In other words, the lesson of 'Worse is Better' is that getting a 'good
enough' thing to market, and benefiting from the network effects of its
widespread use, will always beat getting the 'the really good' thing to market
in the same category, because the cost of delay is the loss of (community)
network effects. The illustrative example here is UNIX and C, but it can be
easily cross-applied to more recent projects.

From that vantage point, Go isn't a good example of 'Worse is Better'. It
occupies the same niche as C, but was delivered nearly 4 decades later. It
seems to be a "second edition of C" designed with very explicit goals of
correcting specific deficiencies of C as a systems programming language, but
without the scope creep that characterizes many "second systems".
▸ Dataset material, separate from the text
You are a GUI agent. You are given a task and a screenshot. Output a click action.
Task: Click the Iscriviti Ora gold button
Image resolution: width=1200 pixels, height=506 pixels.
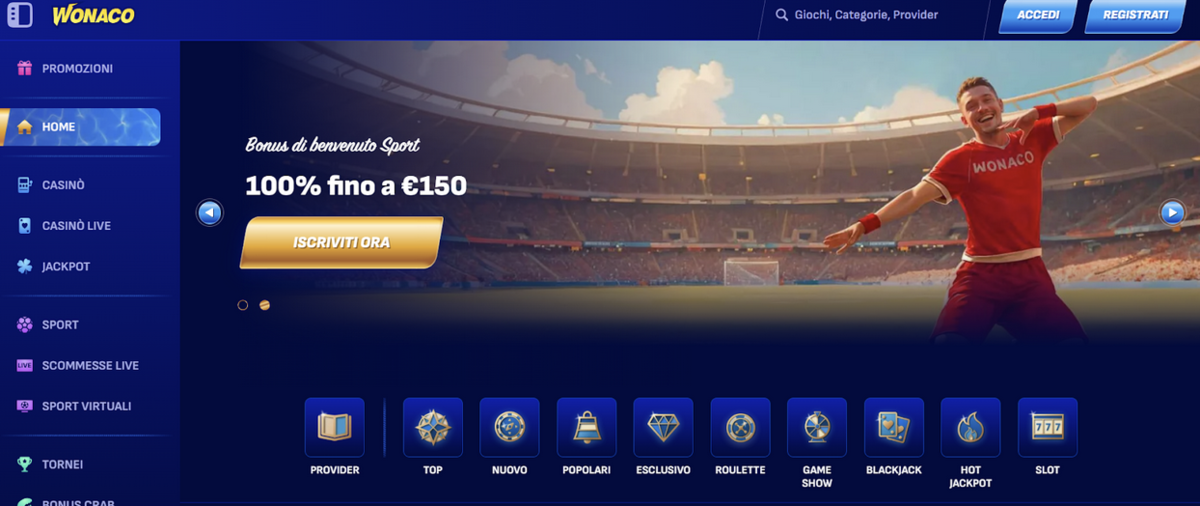pos(341,243)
Other languages -- like Python and Scala -- occupy completely different niches
and have already achieved similar scale of network effects.
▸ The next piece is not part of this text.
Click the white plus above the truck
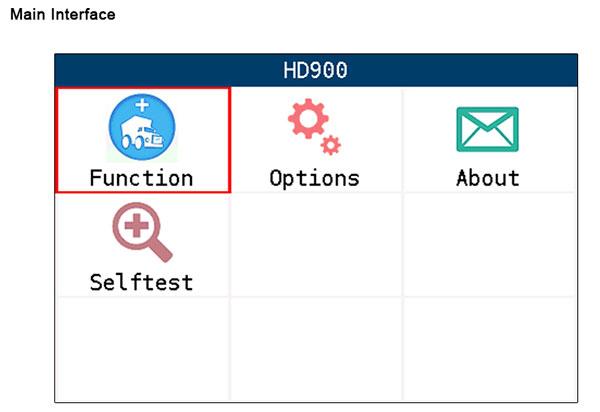Viewport: 600px width, 412px height. [142, 105]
The rest of Guy Steele's talk is worth watching, because his high-level point
is that the languages that win aren't the simpler ones, or the ones with the
simplest/best design, but instead are the "growable" ones that get to market.
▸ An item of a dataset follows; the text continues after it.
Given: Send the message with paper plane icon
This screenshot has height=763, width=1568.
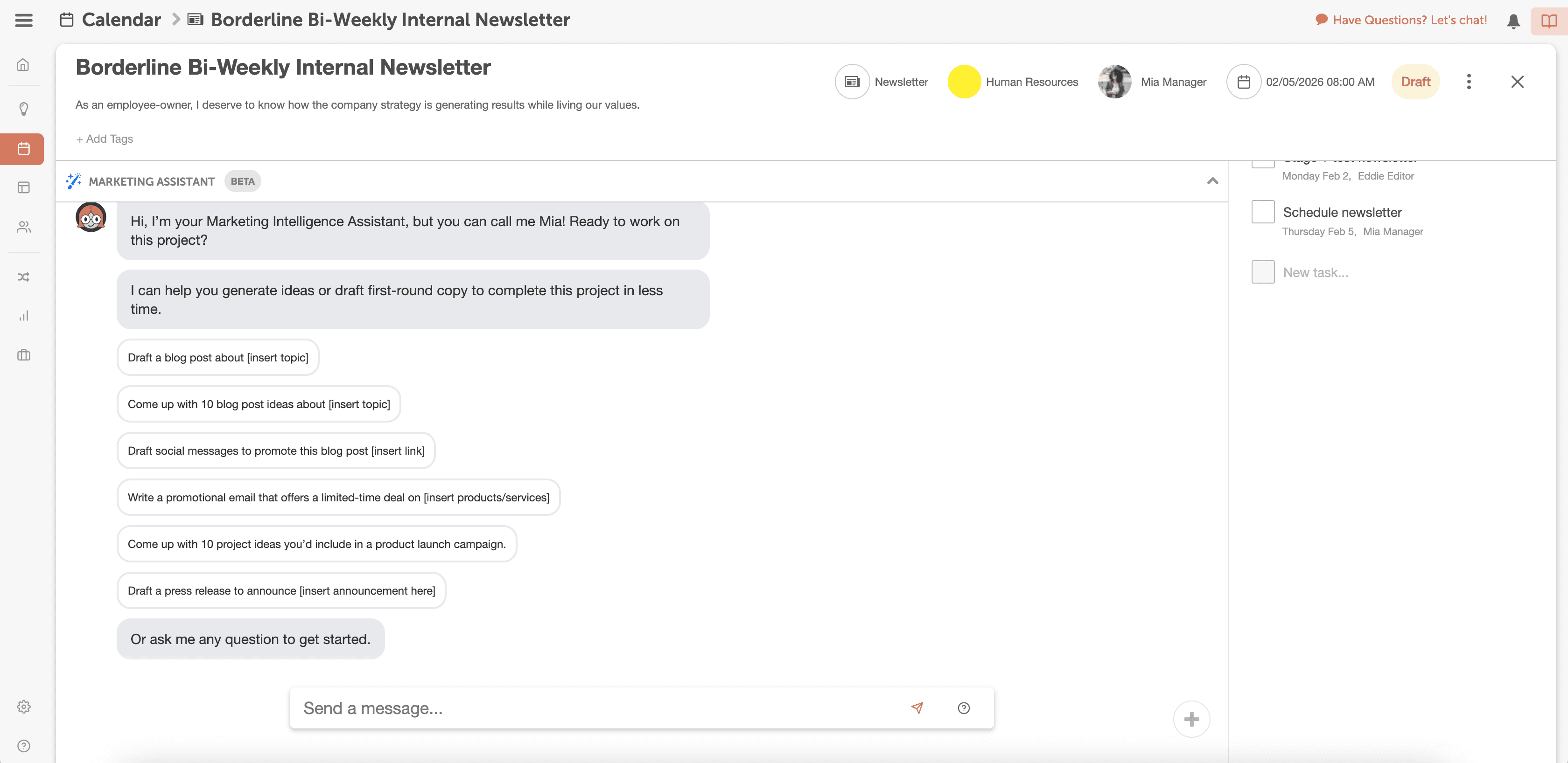Looking at the screenshot, I should pos(917,708).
For example, from Steele's vantage point, the success of a programming
ecosystem like Python's would be evaluated as follows: it isn't that it has
the right level of simplicity/dynamism, or an appropriate programming
paradigm. That Python made good decisions there helps, but they aren't the key
ingredients. Instead, its success is that it _shipped_ in 1991, _evolved_ over
time to keep up with programming trends, that it has an awesome 'import'
statement, and that programmers feel they can 'grow' the language through
libraries (e.g. Django for web development, Pandas for data analysis) without
waiting on the slow core language or stdlib evolutionary process.